A iniciativa da B3 tem suas raízes. O Anexo ESG foi inspirado nas principais bolsas de valores do mundo, como a Nasdaq, nos Estados Unidos, que teve suas regras de ações afirmativas aprovadas pela SEC, a CVM americana, em agosto de 2021. O movimento é uma resposta a fatores incontestáveis: empresas mais diversas tendem a ter mais inovação, menos riscos e melhores resultados. A consultoria de gestão americana McKinsey & Company publica relatórios que identificaram o fenômeno desde 2015. Segundo os estudos, companhias em que a representatividade de mulheres e de pessoas não brancas é superior a 30% são mais propensas a superar financeiramente aquelas com diversidade menor. “Um time mais inclusivo nos ajuda a encontrar soluções criativas, relevantes e eficazes para concretizar as demandas de um público diverso, atingindo mais pessoas”, afirma Aline Lima, diretora de diversidade e equidade da empresa de cosméticos Natura, que adota medidas de inclusão desde 1980 — bem antes de o termo ESG ter sido difundido.
Iniciativas como a da B3 são um marco importante para o avanço da pauta de diversidade, mas a falta de sanções mais diretas para aqueles que não cumprirem as recomendações pode levar o tema a evoluir lentamente. Na visão de Alexandre Di Miceli, fundador da empresa de educação executiva Virtuous Company e especialista em governança e ética corporativa, as justificativas para a não realização das práticas tendem a ser genéricas e padronizadas. “O anexo recomendado pela B3 é atrasado e tímido”, afirma. Segundo Di Miceli, o assunto é debatido no país há mais de vinte anos e somente agora está tomando forma. “A medida, claro, é bem-vinda, mas um círculo vicioso se rompe apenas com alguma força externa, que só poderia vir, como veio em países como a Inglaterra e a França, por meio de uma regulação.”

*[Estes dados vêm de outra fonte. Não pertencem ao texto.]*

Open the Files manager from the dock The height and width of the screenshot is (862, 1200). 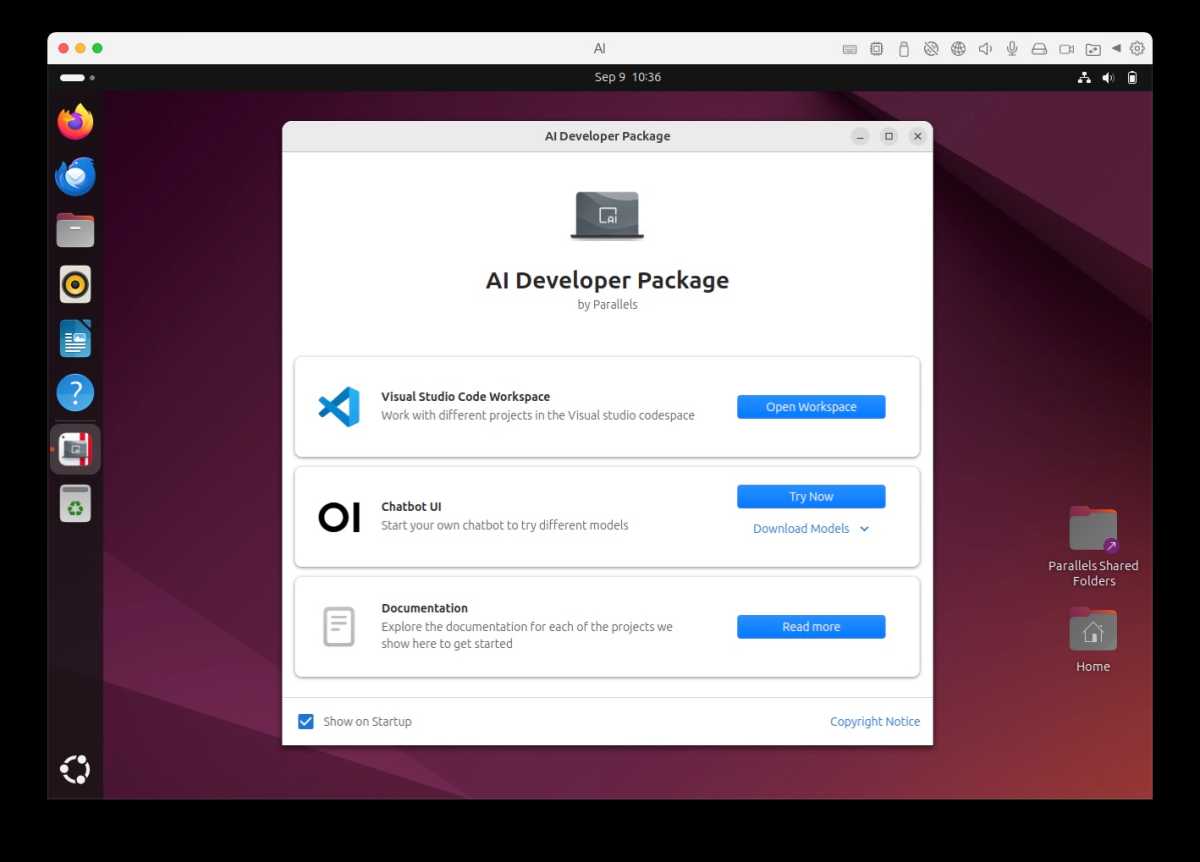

Para os que defendem o modelo “pratique ou explique”, a expectativa é de que isso estimule as companhias a se engajar no tema, seja ao aderir, ou ao menos ao ter de se explicar, passando pelo escrutínio público. “As empresas que entenderem como essas práticas são vantajosas, tanto social quanto financeiramente, sairão na frente”, afirma Valeria Café, do IBGC. Em um mundo marcado por injustiças sociais evidentes, estimular o avanço da diversidade étnico-racial e de gênero no ambiente corporativo é um caminho necessário e urgente.